To start to explore these questions, I turned to philosophy. In the book Does the Center Hold? by Donald Palmer I found an interesting passage about Ludwig Feuerbach (1804-1872)’s thoughts on beauty. He believed that a human being is fundamentally good and from the beginning of the species every human community has aspired, consciously or unconsciously, to achieving: love, truth, beauty, happiness, wisdom, purity, and strength. The book says “among others,” but sticks to that list. Guess which abstractions I’ll be focusing on further 😃. Next month?

This got me thinking about the famous ending from “Ode on a Grecian Urn” by John Keats :

 “Beauty is truth, truth beauty,—that is all

                Ye know on earth, and all ye need to know.”

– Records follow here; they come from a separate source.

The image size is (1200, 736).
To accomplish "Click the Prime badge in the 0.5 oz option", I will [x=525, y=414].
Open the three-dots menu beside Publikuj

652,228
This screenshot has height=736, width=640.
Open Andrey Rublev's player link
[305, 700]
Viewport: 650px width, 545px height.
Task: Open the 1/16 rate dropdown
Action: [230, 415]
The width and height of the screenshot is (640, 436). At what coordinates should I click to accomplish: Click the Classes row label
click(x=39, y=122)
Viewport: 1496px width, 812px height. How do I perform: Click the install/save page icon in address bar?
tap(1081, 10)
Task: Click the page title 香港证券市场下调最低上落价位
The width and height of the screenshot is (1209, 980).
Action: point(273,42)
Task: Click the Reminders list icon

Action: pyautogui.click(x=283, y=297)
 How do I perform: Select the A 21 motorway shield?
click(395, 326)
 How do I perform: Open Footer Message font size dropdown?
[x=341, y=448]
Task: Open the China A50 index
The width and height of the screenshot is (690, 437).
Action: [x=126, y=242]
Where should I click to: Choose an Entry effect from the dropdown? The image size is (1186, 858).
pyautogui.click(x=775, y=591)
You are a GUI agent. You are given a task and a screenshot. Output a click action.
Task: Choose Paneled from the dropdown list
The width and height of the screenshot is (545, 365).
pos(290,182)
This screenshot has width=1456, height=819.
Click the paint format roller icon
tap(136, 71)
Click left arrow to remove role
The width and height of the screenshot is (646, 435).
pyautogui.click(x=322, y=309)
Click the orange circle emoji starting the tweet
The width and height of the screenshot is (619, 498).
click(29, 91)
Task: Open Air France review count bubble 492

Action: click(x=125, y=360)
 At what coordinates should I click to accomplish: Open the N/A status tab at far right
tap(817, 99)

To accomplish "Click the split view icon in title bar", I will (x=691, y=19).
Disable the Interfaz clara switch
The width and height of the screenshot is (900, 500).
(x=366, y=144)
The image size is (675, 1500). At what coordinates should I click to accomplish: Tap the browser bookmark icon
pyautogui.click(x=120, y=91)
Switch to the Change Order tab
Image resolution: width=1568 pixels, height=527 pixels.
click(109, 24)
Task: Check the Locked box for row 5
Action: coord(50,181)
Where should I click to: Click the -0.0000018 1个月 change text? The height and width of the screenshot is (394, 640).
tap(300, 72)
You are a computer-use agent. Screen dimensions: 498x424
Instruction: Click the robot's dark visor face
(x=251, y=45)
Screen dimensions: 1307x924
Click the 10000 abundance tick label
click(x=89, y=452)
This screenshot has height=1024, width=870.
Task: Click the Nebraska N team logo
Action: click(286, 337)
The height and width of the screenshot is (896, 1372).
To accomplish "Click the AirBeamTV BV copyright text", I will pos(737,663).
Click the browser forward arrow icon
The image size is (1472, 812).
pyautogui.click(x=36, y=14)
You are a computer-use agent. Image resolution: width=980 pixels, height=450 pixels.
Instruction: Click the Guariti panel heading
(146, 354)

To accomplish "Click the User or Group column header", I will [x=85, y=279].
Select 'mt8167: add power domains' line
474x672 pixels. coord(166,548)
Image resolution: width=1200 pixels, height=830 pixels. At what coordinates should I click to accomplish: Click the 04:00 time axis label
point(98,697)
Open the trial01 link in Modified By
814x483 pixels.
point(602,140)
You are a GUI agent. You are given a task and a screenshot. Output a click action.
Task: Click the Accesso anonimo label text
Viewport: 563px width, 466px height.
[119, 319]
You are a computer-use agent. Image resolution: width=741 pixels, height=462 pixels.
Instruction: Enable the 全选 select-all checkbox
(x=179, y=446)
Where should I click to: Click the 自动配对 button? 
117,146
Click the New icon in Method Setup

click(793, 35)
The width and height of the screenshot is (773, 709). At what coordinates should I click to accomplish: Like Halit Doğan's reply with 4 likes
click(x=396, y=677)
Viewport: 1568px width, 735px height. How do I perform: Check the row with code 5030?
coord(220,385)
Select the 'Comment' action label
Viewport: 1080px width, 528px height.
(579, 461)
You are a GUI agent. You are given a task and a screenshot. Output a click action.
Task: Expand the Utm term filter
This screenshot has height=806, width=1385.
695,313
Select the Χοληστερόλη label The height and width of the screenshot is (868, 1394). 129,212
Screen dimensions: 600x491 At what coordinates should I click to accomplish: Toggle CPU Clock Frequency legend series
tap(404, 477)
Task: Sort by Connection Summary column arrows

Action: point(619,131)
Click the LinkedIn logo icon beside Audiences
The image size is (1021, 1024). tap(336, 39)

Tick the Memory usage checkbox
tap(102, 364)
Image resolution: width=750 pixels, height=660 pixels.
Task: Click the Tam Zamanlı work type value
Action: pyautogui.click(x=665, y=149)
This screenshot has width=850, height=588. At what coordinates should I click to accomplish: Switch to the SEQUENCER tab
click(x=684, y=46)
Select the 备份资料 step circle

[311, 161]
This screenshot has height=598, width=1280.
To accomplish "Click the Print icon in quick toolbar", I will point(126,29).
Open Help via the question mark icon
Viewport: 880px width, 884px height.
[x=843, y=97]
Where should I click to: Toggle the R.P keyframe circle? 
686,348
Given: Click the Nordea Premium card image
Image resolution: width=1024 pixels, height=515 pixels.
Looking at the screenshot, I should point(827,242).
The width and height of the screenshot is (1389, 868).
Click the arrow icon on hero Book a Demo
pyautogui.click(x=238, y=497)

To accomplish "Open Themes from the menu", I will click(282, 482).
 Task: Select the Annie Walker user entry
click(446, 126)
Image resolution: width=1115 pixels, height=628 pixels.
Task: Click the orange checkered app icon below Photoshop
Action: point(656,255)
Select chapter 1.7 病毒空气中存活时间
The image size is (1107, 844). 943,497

Does that narrow down Feurbach’s list–and my study–to only two abstract nouns? Or only one? And how would I choose? I would think that would include wisdom. If truth and beauty are indeed the same, if I focus all of my images on beauty, will I be making images of truth? Will I eventually look at my beautiful image and see truth equally in the image?

Looking at beauty physically, many people believe symmetry is beautiful, others like asymmetry. Some look at a mole on a face and see a blemish, others see a beauty mark. Looking at beauty mathematically, the artists of the Renaissance believed in the golden ratio. I think of this when I include the curve from my metal mirror in my photos like I did for Value.

Looking back at the images I created for beauty before, I can see what I was going for: the shapes, a geometric representation of flowers and leaves, shows the conflict of the wild beauty of nature and the human desire to tame it. I also see this dichotomy of beauty in the glowing primary colors: yellow (sun and flowers), red (flowers, some berries), blue (water and sky). And the green–a combination and a contrast–a union of blue and yellow contrasting with red, but also representing the leaves that surround the red flowers or berries, the grass that meets the water, the floor to the ceiling of sky.

When I look at those images, I see all of that, but I also don’t see beauty. I think the images may try to do too much. They feel busy. Though the colors and shapes give pleasure to my senses, the images don’t exalt.

How do I want to explore beauty today? This time around I want to look for beauty in simplicity. I think there’s graceful movement in beauty, or beauty in graceful movement.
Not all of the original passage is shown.